[Pixel coordinate grounding data]
——
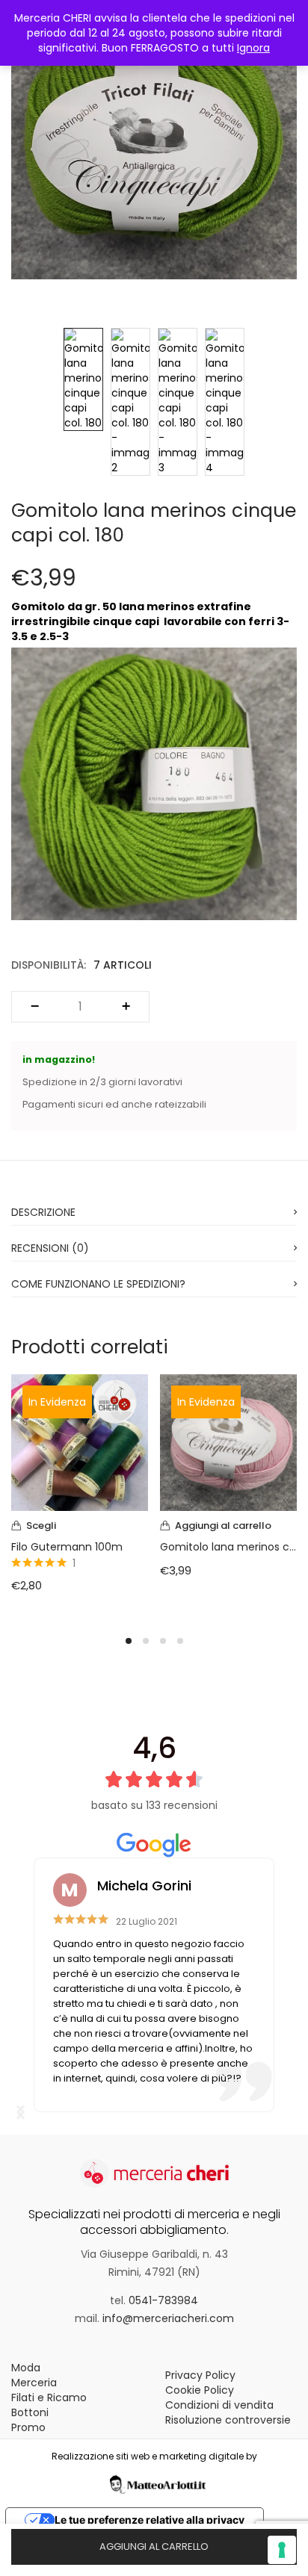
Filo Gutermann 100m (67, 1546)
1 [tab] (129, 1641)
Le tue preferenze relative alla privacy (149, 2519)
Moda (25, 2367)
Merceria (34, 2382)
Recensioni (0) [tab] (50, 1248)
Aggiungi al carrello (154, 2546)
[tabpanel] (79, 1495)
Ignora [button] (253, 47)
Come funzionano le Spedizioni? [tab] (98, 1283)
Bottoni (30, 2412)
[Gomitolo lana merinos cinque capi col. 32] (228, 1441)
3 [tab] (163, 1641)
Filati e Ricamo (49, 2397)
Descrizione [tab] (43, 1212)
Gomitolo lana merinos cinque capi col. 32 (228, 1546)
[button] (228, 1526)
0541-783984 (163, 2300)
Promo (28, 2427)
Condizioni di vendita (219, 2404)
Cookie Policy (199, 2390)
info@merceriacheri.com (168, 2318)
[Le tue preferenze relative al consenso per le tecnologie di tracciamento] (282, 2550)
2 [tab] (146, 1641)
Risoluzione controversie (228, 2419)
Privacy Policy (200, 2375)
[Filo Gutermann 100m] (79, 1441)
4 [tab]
——
How to complete this task: Print the records exactly and omit all pictures.

Response to the exercise:
Filo Gutermann 100m (67, 1546)
1 [tab] (129, 1641)
Le tue preferenze relative alla privacy (149, 2519)
Moda (25, 2367)
Merceria (34, 2382)
Recensioni (0) [tab] (50, 1248)
Aggiungi al carrello (154, 2546)
[tabpanel] (79, 1495)
Ignora [button] (253, 47)
Come funzionano le Spedizioni? [tab] (98, 1283)
Bottoni (30, 2412)
[Gomitolo lana merinos cinque capi col. 32] (228, 1441)
3 [tab] (163, 1641)
Filati e Ricamo (49, 2397)
Descrizione [tab] (43, 1212)
Gomitolo lana merinos cinque capi col. 32 (228, 1546)
[button] (228, 1526)
0541-783984 (163, 2300)
Promo (28, 2427)
Condizioni di vendita (219, 2404)
Cookie Policy (199, 2390)
info@merceriacheri.com (168, 2318)
[Le tue preferenze relative al consenso per le tecnologie di tracciamento] (282, 2550)
2 [tab] (146, 1641)
Risoluzione controversie (228, 2419)
Privacy Policy (200, 2375)
[Filo Gutermann 100m] (79, 1441)
4 [tab]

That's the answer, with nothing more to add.